The mercury is beginning to fall in earnest here in New York City. Whenever this happens, I find myself listening to music from cold places—Finland, Sweden, and Iceland, mostly. Iceland especially. So must the good people at NG Music. In the past few weeks, they've posted a review of Emilíana Torrini's new album, Me and Armini, and a bang-up concert video of Björk, bashing a snare drum wth Sigor Rós to their song, "Gobbledigook."
These three bands are Iceland's most popular worldwide, and nicely illustrate the startlingly diverse range of music that comes from this small island nation in the middle of the North Atlantic. There is also great electronica and hardcore metal in Iceland, but for the sake of keeping everyone's ears focused on the cold weather, I'm going to stick to the well-known stuff. It has interesting origins in religious hymns and 1960s rock. The band Trubrot is some kind of starting point. So is the band Voces Thules. Watch them perform Ice and Fire, and then watch Björk and Sigor Rós with Goobledegook. You have right there a nice compression of Icelandic music history in the last two decades/centuries.
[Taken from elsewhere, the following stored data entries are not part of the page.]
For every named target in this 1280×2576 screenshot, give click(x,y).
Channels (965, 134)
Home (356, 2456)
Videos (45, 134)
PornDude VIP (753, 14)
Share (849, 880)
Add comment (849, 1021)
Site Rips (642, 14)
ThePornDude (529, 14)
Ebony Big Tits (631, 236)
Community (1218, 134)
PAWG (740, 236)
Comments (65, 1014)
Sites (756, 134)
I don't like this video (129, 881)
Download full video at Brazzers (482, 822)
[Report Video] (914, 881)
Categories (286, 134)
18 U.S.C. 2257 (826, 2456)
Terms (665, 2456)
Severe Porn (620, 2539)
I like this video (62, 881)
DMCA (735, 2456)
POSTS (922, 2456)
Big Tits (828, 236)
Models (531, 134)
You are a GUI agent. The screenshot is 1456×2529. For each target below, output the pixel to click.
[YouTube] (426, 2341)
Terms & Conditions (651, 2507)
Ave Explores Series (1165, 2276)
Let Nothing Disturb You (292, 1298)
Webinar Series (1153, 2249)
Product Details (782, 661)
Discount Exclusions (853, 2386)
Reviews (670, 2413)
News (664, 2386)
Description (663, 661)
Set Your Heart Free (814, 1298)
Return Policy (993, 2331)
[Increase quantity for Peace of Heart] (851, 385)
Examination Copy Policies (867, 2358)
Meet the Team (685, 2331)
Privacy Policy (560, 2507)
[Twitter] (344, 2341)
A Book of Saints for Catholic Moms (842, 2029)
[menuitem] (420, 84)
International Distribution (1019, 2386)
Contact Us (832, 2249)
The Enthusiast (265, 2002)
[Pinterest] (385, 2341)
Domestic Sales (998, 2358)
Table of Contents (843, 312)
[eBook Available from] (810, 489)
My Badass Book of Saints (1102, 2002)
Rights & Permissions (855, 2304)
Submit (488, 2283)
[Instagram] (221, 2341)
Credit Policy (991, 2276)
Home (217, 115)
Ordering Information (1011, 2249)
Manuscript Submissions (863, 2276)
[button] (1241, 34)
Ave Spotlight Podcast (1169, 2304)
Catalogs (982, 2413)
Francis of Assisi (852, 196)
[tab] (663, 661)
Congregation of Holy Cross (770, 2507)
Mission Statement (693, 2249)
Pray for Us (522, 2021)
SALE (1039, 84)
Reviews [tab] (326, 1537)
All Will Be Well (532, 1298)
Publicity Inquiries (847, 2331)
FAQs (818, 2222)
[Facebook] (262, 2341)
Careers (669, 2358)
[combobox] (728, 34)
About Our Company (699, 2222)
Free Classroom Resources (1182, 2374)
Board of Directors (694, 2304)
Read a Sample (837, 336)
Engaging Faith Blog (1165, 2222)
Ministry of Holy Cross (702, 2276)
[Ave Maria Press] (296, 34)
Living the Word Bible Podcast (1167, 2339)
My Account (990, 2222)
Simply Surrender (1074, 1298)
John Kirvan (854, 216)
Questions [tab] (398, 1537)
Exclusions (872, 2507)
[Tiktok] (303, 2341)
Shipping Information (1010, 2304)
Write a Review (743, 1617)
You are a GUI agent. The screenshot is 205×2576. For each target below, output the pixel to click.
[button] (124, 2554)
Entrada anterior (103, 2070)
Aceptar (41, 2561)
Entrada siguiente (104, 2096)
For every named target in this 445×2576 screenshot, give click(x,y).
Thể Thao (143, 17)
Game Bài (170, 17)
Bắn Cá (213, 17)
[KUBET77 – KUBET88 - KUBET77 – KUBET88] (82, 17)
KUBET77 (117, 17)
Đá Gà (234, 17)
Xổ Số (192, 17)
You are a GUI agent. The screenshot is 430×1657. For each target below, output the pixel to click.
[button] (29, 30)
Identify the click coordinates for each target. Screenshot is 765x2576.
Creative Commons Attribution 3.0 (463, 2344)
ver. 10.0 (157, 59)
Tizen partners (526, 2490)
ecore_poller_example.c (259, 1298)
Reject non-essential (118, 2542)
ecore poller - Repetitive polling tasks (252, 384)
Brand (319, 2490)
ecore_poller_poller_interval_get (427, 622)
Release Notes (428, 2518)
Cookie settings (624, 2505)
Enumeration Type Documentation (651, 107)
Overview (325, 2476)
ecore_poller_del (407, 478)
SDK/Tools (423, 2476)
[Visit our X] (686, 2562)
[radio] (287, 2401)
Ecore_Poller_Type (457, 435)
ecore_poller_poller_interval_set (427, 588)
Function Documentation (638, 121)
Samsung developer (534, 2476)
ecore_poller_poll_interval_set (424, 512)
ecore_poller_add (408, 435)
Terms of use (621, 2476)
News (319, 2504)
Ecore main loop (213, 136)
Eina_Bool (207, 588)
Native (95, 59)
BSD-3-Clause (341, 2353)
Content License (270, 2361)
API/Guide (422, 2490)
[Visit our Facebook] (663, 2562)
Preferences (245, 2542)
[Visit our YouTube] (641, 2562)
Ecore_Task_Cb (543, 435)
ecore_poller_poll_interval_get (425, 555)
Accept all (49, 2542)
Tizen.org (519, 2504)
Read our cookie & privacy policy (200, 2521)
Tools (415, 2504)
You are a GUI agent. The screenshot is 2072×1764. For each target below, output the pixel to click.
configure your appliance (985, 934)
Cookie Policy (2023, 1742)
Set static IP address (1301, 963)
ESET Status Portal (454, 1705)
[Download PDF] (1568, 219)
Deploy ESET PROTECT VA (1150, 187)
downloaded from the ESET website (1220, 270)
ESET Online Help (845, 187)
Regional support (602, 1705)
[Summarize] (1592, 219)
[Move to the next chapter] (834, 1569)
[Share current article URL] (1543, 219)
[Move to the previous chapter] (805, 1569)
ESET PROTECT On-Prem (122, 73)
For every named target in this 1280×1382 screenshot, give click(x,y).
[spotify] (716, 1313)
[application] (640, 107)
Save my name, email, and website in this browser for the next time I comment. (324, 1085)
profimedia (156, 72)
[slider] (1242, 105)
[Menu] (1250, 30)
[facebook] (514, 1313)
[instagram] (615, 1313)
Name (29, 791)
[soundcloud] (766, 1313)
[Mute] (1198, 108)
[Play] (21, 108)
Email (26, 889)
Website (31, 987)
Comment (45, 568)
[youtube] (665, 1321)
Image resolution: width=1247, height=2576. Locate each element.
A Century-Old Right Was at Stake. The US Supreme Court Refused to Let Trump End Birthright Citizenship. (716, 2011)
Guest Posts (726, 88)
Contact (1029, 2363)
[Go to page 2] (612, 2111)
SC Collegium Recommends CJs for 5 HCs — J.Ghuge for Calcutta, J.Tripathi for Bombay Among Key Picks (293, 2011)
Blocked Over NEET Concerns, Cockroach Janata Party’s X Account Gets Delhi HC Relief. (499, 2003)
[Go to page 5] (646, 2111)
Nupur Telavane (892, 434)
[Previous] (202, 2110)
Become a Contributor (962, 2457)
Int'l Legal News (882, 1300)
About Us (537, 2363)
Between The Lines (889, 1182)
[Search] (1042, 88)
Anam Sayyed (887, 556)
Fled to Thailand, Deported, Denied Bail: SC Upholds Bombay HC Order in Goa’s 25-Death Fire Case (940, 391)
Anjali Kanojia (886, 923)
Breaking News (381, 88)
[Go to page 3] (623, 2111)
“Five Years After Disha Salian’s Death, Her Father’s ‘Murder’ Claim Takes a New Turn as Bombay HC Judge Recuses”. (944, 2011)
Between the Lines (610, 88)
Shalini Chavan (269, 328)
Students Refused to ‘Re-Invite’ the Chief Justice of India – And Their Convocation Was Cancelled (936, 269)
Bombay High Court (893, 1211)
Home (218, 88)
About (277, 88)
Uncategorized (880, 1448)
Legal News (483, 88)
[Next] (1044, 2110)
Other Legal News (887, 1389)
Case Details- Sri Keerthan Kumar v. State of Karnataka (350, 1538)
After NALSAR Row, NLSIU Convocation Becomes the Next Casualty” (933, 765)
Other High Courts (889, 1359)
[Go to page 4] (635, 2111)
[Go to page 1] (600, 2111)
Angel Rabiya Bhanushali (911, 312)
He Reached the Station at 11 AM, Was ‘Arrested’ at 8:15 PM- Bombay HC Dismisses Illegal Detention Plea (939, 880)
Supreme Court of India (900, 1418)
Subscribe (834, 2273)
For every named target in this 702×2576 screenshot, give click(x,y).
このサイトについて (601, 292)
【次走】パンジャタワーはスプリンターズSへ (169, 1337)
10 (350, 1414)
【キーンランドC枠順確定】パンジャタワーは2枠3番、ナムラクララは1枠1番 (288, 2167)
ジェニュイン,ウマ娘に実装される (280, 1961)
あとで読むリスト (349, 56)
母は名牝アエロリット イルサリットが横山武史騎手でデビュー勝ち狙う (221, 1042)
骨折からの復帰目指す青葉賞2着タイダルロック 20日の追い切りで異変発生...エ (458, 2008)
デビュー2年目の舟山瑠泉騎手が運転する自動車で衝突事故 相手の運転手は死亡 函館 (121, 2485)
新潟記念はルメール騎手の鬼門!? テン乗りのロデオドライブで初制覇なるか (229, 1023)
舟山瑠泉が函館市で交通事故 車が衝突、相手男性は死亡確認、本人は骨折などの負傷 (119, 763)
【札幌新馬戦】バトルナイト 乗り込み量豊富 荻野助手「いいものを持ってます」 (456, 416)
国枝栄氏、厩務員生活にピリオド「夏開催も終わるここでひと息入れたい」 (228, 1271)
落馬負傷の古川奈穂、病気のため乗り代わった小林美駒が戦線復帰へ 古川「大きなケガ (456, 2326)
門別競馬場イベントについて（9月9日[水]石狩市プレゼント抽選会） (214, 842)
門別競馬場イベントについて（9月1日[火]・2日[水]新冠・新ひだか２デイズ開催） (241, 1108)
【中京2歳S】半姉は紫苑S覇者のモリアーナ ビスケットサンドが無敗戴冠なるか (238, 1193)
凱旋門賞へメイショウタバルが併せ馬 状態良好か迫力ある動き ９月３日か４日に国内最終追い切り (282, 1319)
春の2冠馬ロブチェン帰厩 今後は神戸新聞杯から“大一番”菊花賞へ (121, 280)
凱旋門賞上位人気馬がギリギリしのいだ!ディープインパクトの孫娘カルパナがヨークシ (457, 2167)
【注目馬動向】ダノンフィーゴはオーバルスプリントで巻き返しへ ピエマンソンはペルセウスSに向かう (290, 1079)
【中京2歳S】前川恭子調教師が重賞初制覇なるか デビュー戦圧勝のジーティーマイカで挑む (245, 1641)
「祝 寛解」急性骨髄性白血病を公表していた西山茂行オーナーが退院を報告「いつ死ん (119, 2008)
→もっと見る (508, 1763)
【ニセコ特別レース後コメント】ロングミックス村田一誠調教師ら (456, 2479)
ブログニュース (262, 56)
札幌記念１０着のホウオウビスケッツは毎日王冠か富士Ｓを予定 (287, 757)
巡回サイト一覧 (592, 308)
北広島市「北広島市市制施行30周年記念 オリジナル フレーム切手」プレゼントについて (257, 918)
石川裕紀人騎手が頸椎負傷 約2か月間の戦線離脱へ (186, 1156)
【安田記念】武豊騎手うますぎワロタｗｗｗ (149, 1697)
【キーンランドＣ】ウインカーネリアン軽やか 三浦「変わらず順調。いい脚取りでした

Emilíana Torrini: born to an Italian father and Icelandic mother, raised in Reykjavík, made her first album "as a joke" (her words) when she was 17. Her first major record, 2005's Fisherman's Woman, is her best, and I must have listened to it no less than 68 times during one particularly cold Chicago winter. My favorite track is "Heartstopper," but the whole thing is everything a good acoustic confessional album should be: sad, happy, clever, gorgeous.
Sigor Rós is the only of these three I've had the pleasure of seeing live and—wowie—what a show. There are, technically, only four members of the band but they usually play with more (this year's tour is an exception). They make soaring, orchestral, ethereal music that is, not surprisingly, used in many, many films. If you like Radiohead, I can say with confidence that you will like Sigor Rós.
Björk is, after bad mortgages (zing!), Iceland's biggest export. She's the country's most well-known musician—a musical prodigy on par with Stevie Wonder—and cut her first record at the ripe old age of 11. She's also crazy experimental, and for this she is loved and loathed by many. Listen to her biggest hits ("It's Oh So Quiet," "Army of Me," and "Hyperballad") to get a sense of her ridiculous range and bonkers music videos. And she looks like a wood-nymph and dresses like one, too.
Finally, here is a gem of a piece by recent MacArthur Genius grantee, Alex Ross, on his trip on Reykjavík: Ice Pop. I swear I wrote "startlingly diverse" to describe Iceland's musical range before I read the Ross piece, but I'm glad I am in agreement with a certified Genius.